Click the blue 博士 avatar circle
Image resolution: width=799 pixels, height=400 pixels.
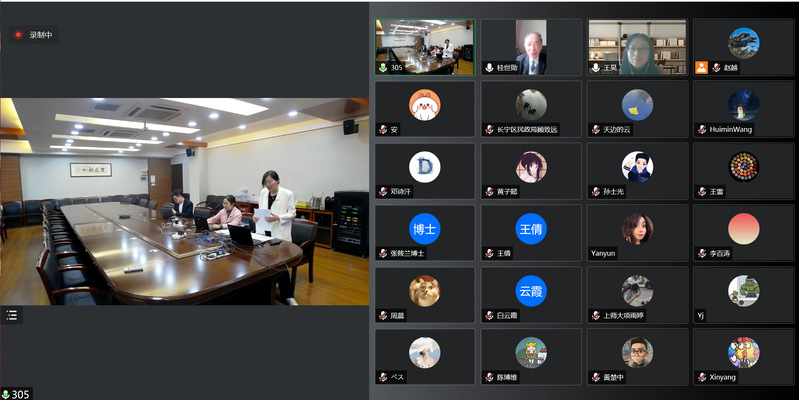[x=425, y=228]
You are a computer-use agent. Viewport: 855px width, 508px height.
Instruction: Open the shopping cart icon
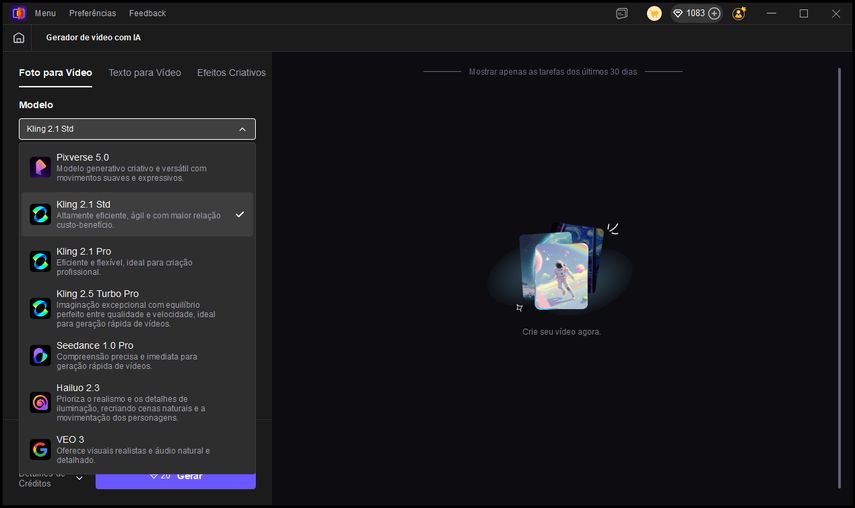point(654,13)
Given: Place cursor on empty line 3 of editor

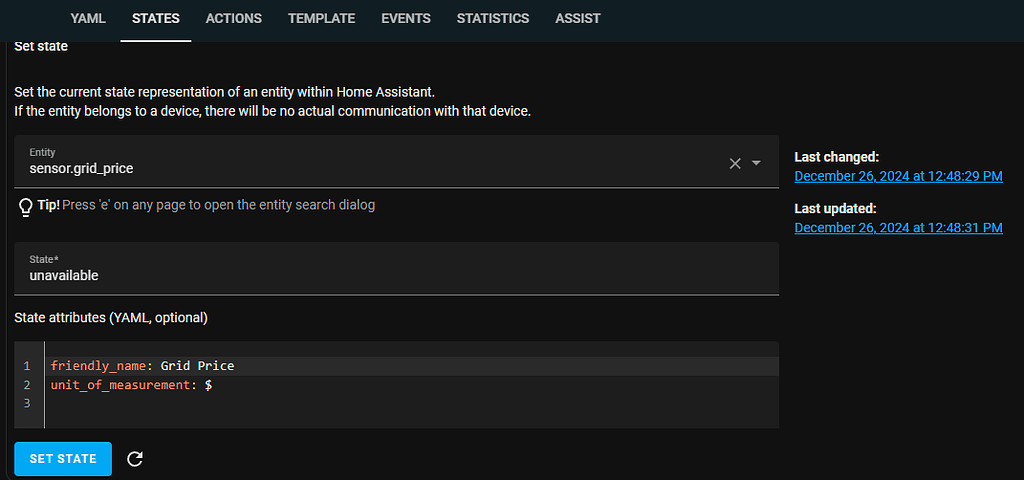Looking at the screenshot, I should point(300,403).
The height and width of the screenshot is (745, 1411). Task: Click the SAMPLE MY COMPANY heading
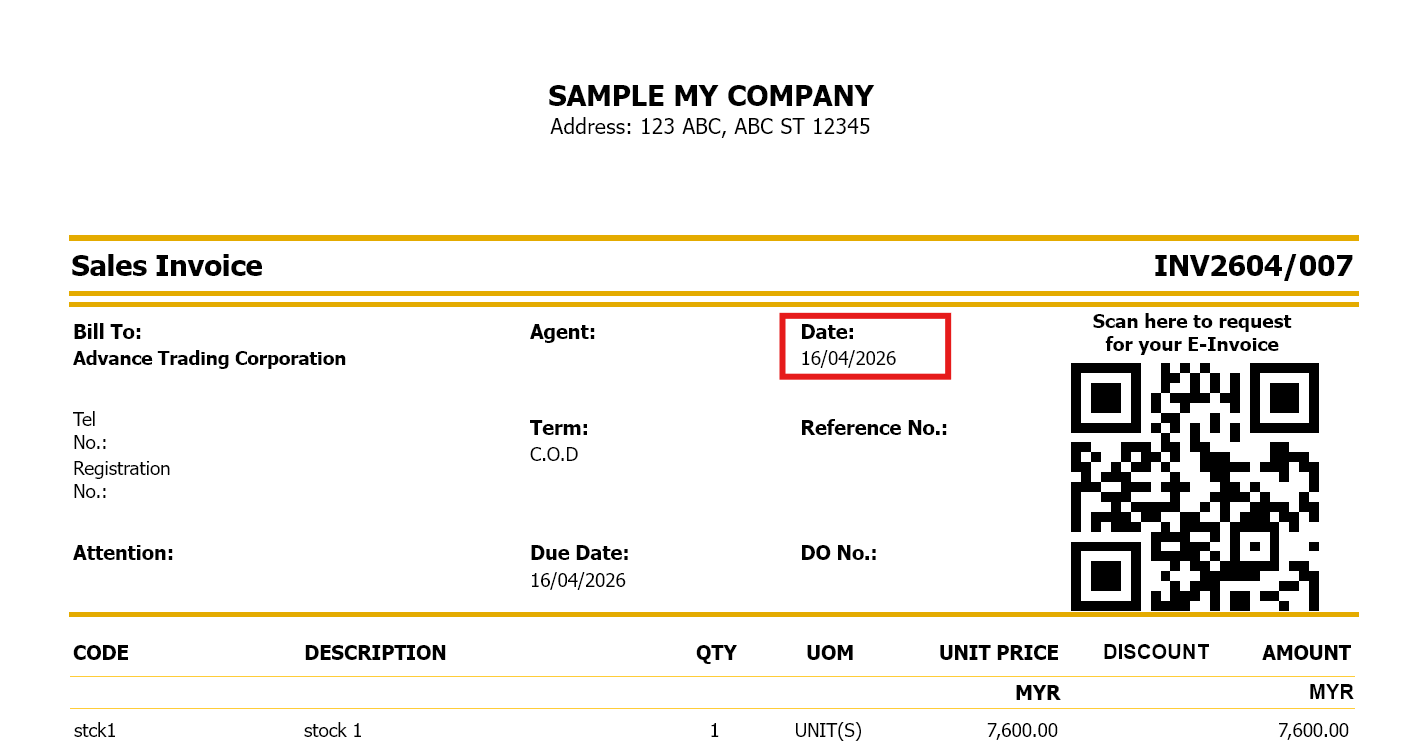(710, 96)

◆ What is required
All that is required is the lines from the line containing "Image resolution: width=799" through the end of the records above, copied exactly, and none of the pictures.

◆ Exercise solution
Image resolution: width=799 pixels, height=400 pixels.
[x=425, y=228]
You are a computer-use agent. Viewport: 855px width, 508px height.
Instruction: Open the shopping cart icon
point(654,13)
Given: Place cursor on empty line 3 of editor

Looking at the screenshot, I should point(300,403).
The height and width of the screenshot is (745, 1411). Task: Click the SAMPLE MY COMPANY heading
(710, 96)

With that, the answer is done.